Apr. 30, 2008, 09:12 AM
The Distance Depot aka www.horseloversoutlet.com has a LOT of good stuff like what you're looking for. She just made me a bunch of custom stuff all in beta/bio and it turned out great!

Apr. 30, 2008, 09:49 AM
Could the bridle be pinching her hear? I'd try a larger browband before anything else. :)

Apr. 30, 2008, 09:56 AM
I have one of the el-cheapo Nylon ones, kind of like http://www.horse.com/Western-Tack/Headstalls/Nylon-Halter-Bridle-with-Reins-WCM10.html

A lot of how much you like them depends on your horse, I think. Loved that bridle on my old QH. He was actually pretty sensitive, but out on the trail, he was happy and on a mission, and really trucked along on a loose rein, so I never noticed any problems with it.

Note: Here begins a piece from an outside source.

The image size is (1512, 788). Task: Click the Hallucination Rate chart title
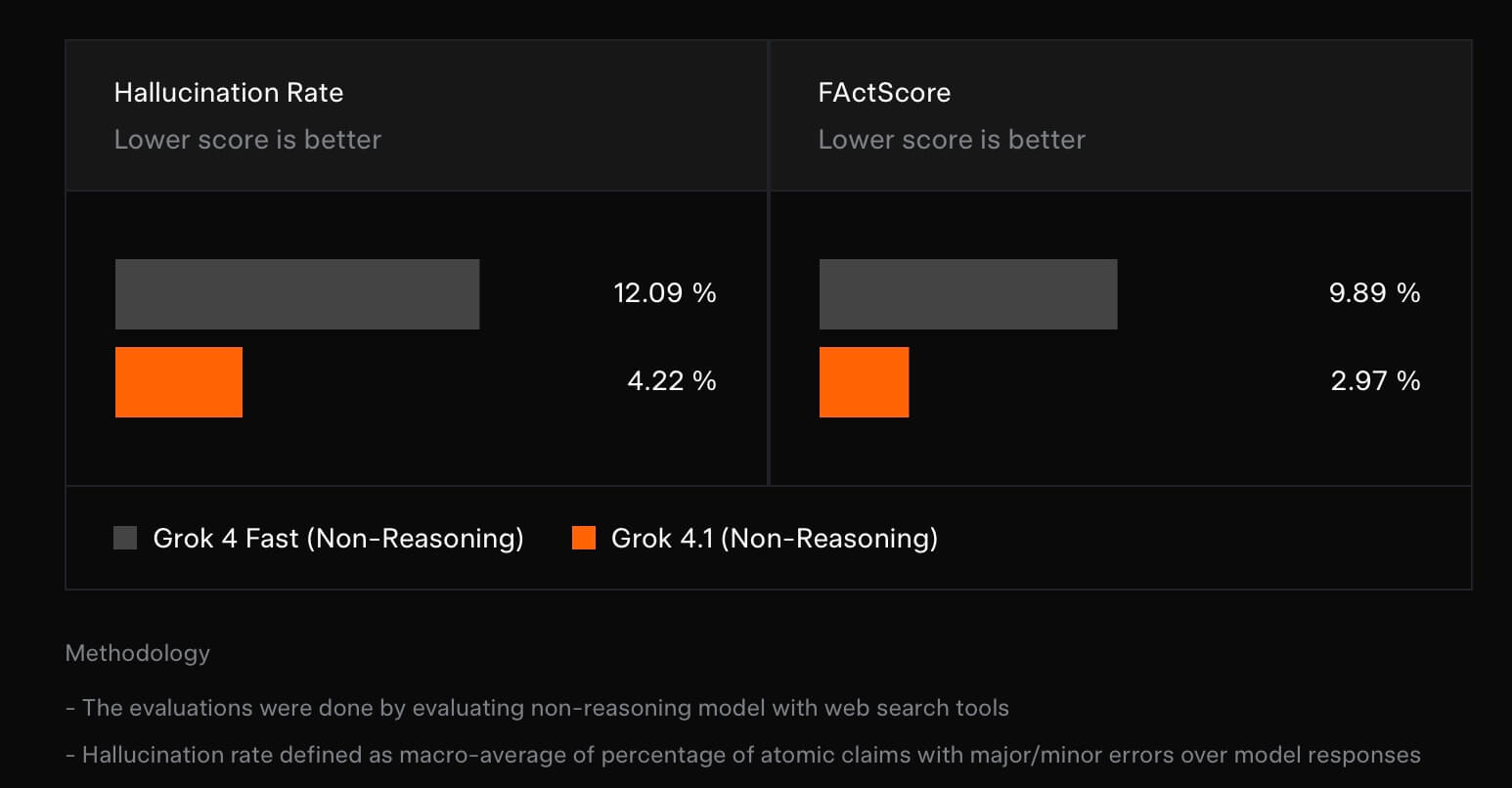pyautogui.click(x=229, y=93)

And it was fabulous when I went trail riding while I was pregnant, and had to stop to pee behind a bush every couple of miles.

My new mare is not so fond of it. It's not awful, but I definitely feel like it's a little floppy and sloppy, and she fusses a little about it when I have to package her up in spots.

Personally, I think it's worth a shot to try.

Apr. 30, 2008, 12:49 PM
What would be the difference between that and just putting clips onthe cheek piece of your current bridle?

I had a horse that was impossible to bridle too... the issue with him was his ears. He had such a phobia about it that even AFTER THEY WERE ACTUALLY HEALED, HIS FEAR OF GETTING HURT WAS OVERIDING everything. I cured him by putting snaps at the end of the cheek pieces, unsnapping the bit, setting the bridle on top of his head, then snapping the bit up again.
Took about 6 month for him to be completly totally fine. He now basically reaches for the bit , lowers his head for bridling....

(sorry about the caps - hit the button!)

May. 1, 2008, 10:18 AM
I was thinking the same thing, but you need cheek pieces short enough to accomodate the snaps.

I also have a cheap nylon deal I bought from either Jeffers or Country supply. They work just fine, once you poke a few more holes so they can be adjusted properly. I use a small soldering iron to burn holes in nylon straps. We bought the halter/bridles so we wouldn't have to risk having the horse get loose at the trail head when we pulled off the halter to put the bridle on. Now I have no fear of that, but at the time with young horse, it was a good idea. Endurance people use them so they can remove the bit at vettings to allow the horse to graze/eat/drink and still be able to use the lead. Also, they are better for tying, unless one likes to have a separate halter and bridle.

I also like to have clip-on reins. The OP might like this option as well so she doesn't have reins dangling when she attaches the bit. You can get the clip-on pieces at some tack shops or hardware stores. You could use the same type of clip for reins and cheek pieces if you are looking for a short-term solution while you figure out what is bothering your horse so much.